Three transparent protractors are overlaid on top of each other. The protractors are colored cyan, magenta, and yellowish. The iii protractors are illuminated with white light, sometimes referred to equally RGB light. Each protractor absorbs a single primary colour of calorie-free. The cyan protractor absorbs red low-cal. The magenta protractor absorbs green light. The yellow protractor absorbs bluish light. Where two protractors overlap, a single master color of lite shows through. For example, where the cyan and the yellow protractor overlap, the crimson and blue light are captivated and the green light is seem shining through. And where the cyan and the magenta protractor overlap, the red and green light are absorbed and the blue light is seem shining through. Finally, where the magenta and the xanthous protractor overlap, the greenish and blue light are absorbed and the ruby light is seem shining through. This photo illustrates the principles of colour subtraction.

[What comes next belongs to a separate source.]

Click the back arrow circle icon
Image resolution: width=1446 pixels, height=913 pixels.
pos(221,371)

Filters and Color Subtraction

The in a higher place discussion applies to the appearance of opaque materials. The distinction between opaque and transparent materials was made earlier in this lesson. Opaque materials selectively absorb one or more frequencies of calorie-free and reflect what is non absorbed. In contrast to opaque materials, transparent materials selectively blot one or more frequencies of light and transmit what is not captivated. Like opaque materials, transparent materials are permeated by pigments that incorporate atoms that are capable of absorbing lite with a single frequency or even a range of frequencies. Knowing the color(s) of the incident light and the color of light absorbed by the pigment or filter, the process of colour subtraction can be applied to make up one's mind the color appearance of a transparent material. Nosotros will consider iii examples in the space below; the examples are visually depicted in the diagrams below.

In Example A, white light (i.e., a mixture of red, green and blue) shines upon a magenta filter. Magenta absorbs its complementary colour - dark-green. Thus, greenish is subtracted from white lite. That leaves reddish and bluish low-cal to exist transmitted past the filter. For this reason, the filter will appear magenta (recollect that magenta light is a mixture of blood-red and blueish light) when illuminated with white low-cal. This process of color subtraction can be represented by the post-obit equation.

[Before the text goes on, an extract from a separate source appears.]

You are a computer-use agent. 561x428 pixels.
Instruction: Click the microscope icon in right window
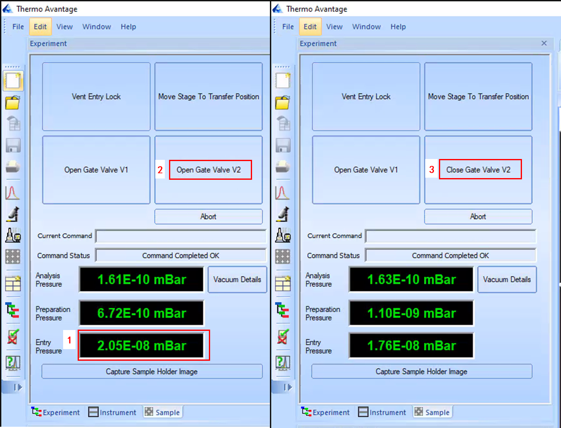point(283,214)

W - 1000 = (R + Thou + B) - G = R + B = Thousand

In Case B, xanthous low-cal (i.east., a mixture of red and green) shines upon the same magenta filter. Magenta absorbs its complementary color - green. Thus, light-green is subtracted from yellow light. That leaves ruby light to be transmitted past the filter. For this reason, the filter will announced red when illuminated with yellow light. This procedure of color subtraction tin can exist represented by the post-obit equation.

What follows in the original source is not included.